To this day, the concert is considered by many to be "the greatest ever."
Jazz at Massey Hall was inducted into the Grammy Hall of Fame in 1995.
In assembling this release I've tried to bring together all of the available tracks of this historic concert, which has resulted, in the case of the Trio section, in some variation in sound quality. On this recording you will hear only the original recordings, with the bass part as originally played and restored to something closer to an appropriate level by the XR remastering process.
One may ask as to why this concert needs another release? My answer is that, for such a historic recording, all of the previous issues have failed to convey, through their sonic flaws, the full impact of the playing and overall sound. That five men - who'd never rehearsed together or played together as a group, could arrive at a two-thirds-empty hall, missing a saxophone (so playing a plastic one bought that day), half drunk (and more drunk after the interval) with one member on release from a psychiatric hospital, with the two lead players apparently not speaking to each other - can conjure up such magic is incredible. To finally hear it in this quality of sound more than justifies the hours of painstaking work it's taken me to bring this project to fruition. Despite owning copies of this recording for many years, I've heard it anew over the last few weeks, and since its completion it has rarely left my CD player. I hope you'll find similar inspiration from it!
Additional notes
Editing: It became clear when working on the restoration of these tracks that a small amount of editing had taken place in at least two tracks. It seems that the opening of the very first track was not properly recorded - we hear the opening theme twice but it is clear from the applause in the background that at least one of these is a direct copy of the other. Likewise that applause is heard a short time later when the theme returns. After a degree of experimentation I decided to leave these repeats in place and tidy up the slightly rough edges of the original cuts. Likewise, applause has been lifted and reinserted elsewhere, and some announcements show clear signs of editing. In each case I opted to tidy up and smooth the joins to provide a believable continuity for the listener.

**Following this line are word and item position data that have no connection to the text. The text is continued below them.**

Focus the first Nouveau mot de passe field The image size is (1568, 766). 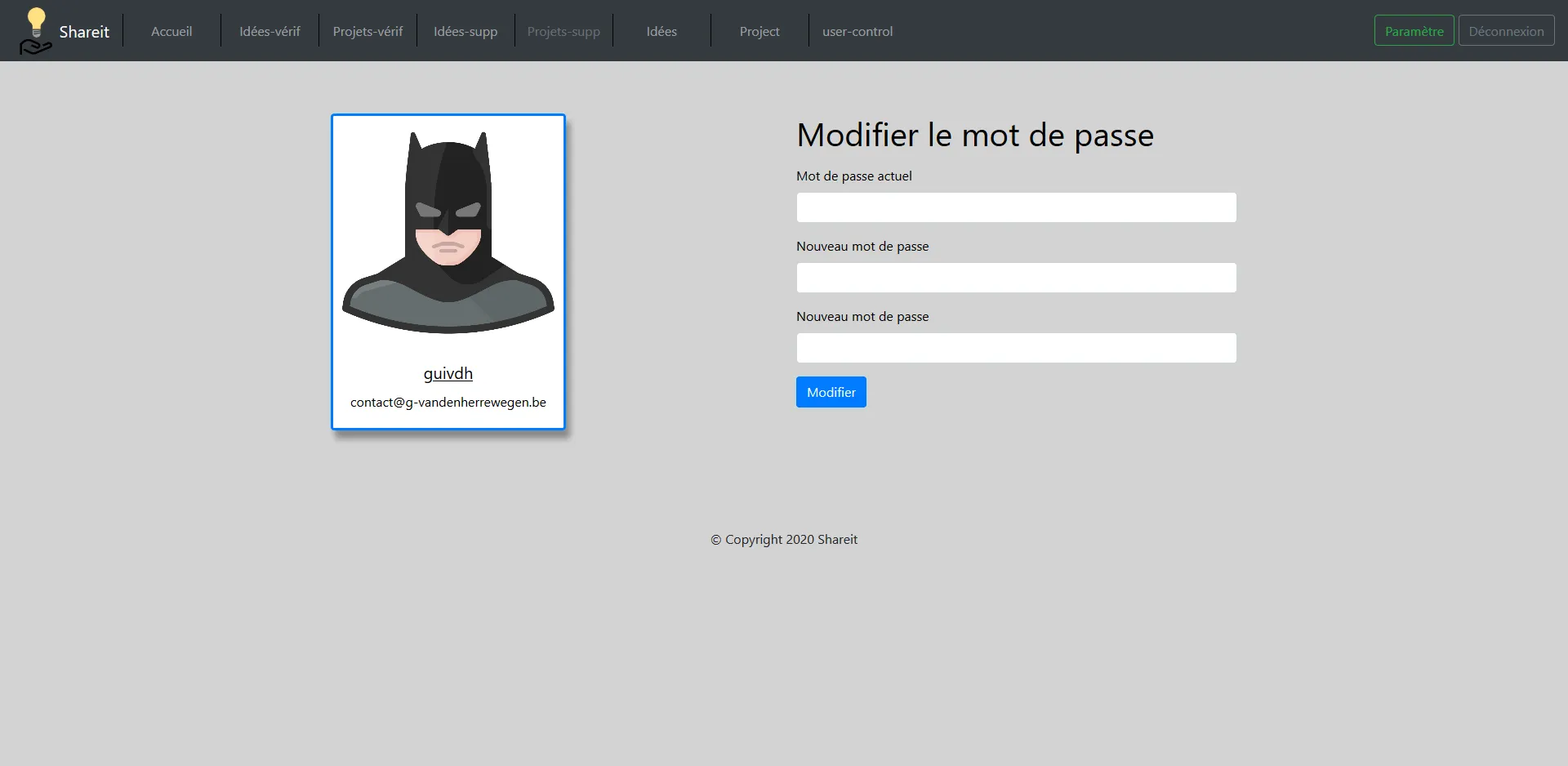click(1016, 278)
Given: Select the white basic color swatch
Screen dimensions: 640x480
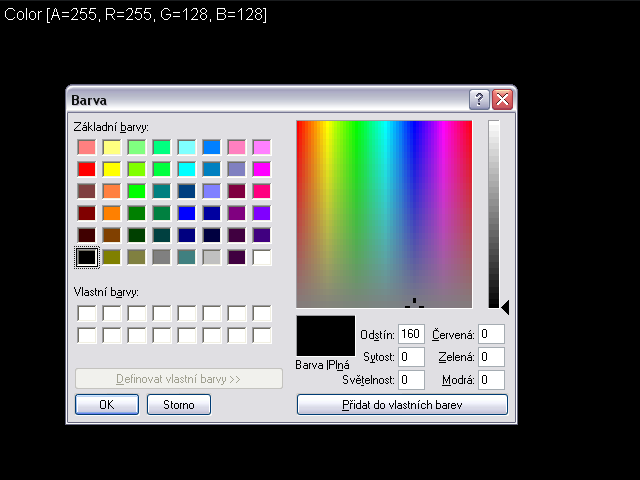Looking at the screenshot, I should tap(262, 257).
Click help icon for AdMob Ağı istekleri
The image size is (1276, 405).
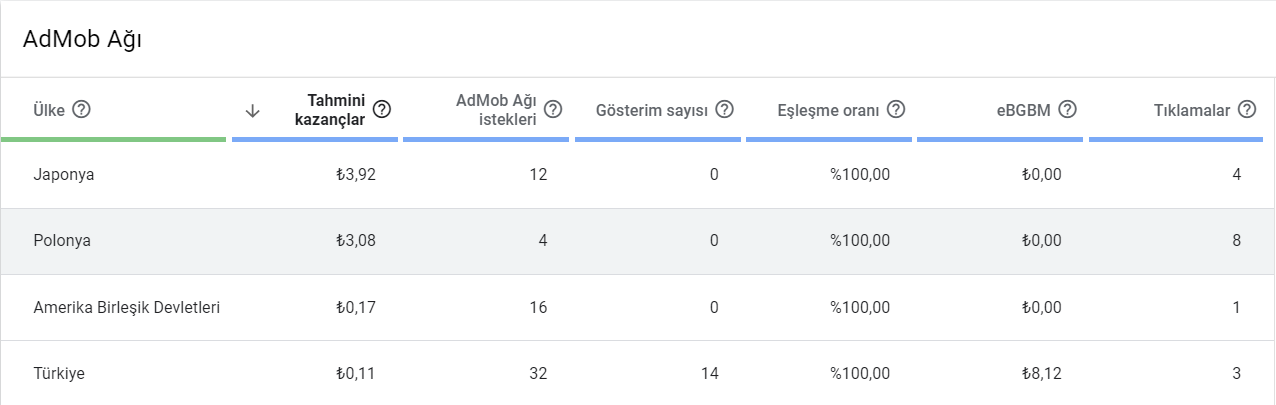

Track order: The original LP release of this set featured only the Quintet recordings. Other issues have inserted the Trio between the two halves of the Quintet sets (as per the original running order, though not necessarily with all tracks present). I have opted to present the music as two separate sets, joining the two halves of the Quintet's set together and separating it from the smaller group's set, which begins with Roach's solo piece before the announcer brings on the two other members of the Trio. This provides a more comfortable continuinty for the home listener to what was essentially two overlapping concerts.
Content: This issue contains all of the material performed by The Quintet and all of the material performed by The Trio. Also present at the evening's concert was The Graham Topping Band, who preceded The Quintet with an set running to eleven pieces, and closed the night with a further four titles after the return ot The Quintet in the second half. The final number featured all of the evening's musicians and is not included in this recording - as far as I can tell it was never recorded.
Overdubs: None of the material presented here contains any of Charles Mingus' somewhat notorious double bass overdubs. What you hear is the original material as played and recorded on the night.